Budget cuts, however, have hampered these efforts.
"As a result of the economic downturn ... the Public Health Division is about 50 percent of the size it was (in 2007)," Berreman told the council. "We have diminished resources to do this work." In a separate interview, Berreman declined to discuss how the consequences of cuts impact efforts to eliminate disparities.
Councilwoman Susan Wengraf asked Berreman to go beyond statistics. "I want to know the why," she said.
Berreman pointed to "racial inequities ... rooted in the long history of racial inequality in our country," and said solutions are beyond the capacity of a single agency or city.
Still, there has been progress, Berreman said, singling out the Black Infant Health program's role in reducing the rate of low-birth-weight (under 5.5 pounds) African American babies from four times that of white babies in 1991, to 2.5 times today. Still, she said, "That level of disparity is not acceptable."
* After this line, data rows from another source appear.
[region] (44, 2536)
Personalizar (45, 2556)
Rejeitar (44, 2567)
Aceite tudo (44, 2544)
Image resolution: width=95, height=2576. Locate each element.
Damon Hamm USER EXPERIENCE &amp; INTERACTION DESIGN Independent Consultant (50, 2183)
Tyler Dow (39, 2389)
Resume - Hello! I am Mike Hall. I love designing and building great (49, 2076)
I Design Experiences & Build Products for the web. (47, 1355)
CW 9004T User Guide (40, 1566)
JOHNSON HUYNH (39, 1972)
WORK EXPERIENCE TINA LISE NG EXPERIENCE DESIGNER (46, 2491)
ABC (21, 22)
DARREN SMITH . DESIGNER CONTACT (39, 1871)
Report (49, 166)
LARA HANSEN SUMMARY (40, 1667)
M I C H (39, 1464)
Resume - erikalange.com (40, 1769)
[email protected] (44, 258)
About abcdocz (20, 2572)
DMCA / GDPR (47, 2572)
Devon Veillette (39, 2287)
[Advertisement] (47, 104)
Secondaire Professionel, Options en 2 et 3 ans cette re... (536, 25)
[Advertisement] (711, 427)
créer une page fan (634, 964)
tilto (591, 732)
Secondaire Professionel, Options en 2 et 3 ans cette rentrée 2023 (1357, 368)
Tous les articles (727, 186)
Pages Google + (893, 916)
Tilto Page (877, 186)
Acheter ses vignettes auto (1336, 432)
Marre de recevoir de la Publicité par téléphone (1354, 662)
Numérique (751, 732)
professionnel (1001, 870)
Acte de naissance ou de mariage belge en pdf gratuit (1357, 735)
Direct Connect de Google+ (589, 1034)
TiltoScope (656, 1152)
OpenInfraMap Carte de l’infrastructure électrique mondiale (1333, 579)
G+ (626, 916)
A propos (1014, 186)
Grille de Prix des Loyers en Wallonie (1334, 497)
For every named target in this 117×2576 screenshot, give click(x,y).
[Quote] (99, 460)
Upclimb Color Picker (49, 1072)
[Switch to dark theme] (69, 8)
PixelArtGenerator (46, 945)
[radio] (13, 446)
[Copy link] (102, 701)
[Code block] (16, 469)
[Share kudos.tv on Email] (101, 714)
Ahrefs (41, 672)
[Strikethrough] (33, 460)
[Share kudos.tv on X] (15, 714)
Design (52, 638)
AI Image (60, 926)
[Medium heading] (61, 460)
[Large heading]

BIH founder, Dr. Vicki Alexander, retired director of Berkeley's Maternal, Child and Adolescent Health explained in a phone interview that the BIH program worked because it was sensitive to participants' needs.
She described the program's core, sessions educating expectant and new African American mothers, and program elements that she likened to sunflower petals. The "petals" are support that participants receive when literally taken by the hand to navigate the maze of public services, including "getting past a welfare interview without getting pissed off by the way you're treated," she said.
The support includes building trust among participants facing "the constant assault society puts on you, between the job, education, the way people look at a black person as you walk down the street," Alexander said.
Budget cuts, however, eliminated 2.5 of the four BIH staff, one of whom was a mental health professional. "'Petals' are what the program had before we were cut back," Alexander said.
Interviewed in the Public Health Division offices, Berreman underscored the importance of looking ahead, noting her department recently added tobacco prevention staff -- 25 percent of adult African Americans in Berkeley smoke -- and staff for emergency preparedness focusing on vulnerable communities.
A school-based mobile asthma clinic is expanding.
"There have been reductions in the six-year period (2007-13) we're talking about," she said. "The reductions aren't my primary focus at this point. The reductions had an enormous impact a few years ago. Where we are now, is really a new normal. We have a strong (Public Health) Division. We are focused on moving forward."
While the council did not discuss health policy at the work session, Councilwoman Wengraf suggested it might be "appropriate to re-evaluate how our resources are being used in light of this information."
On Nov. 12, the council will look at NAACP and Health Commission proposals to reduce disparities.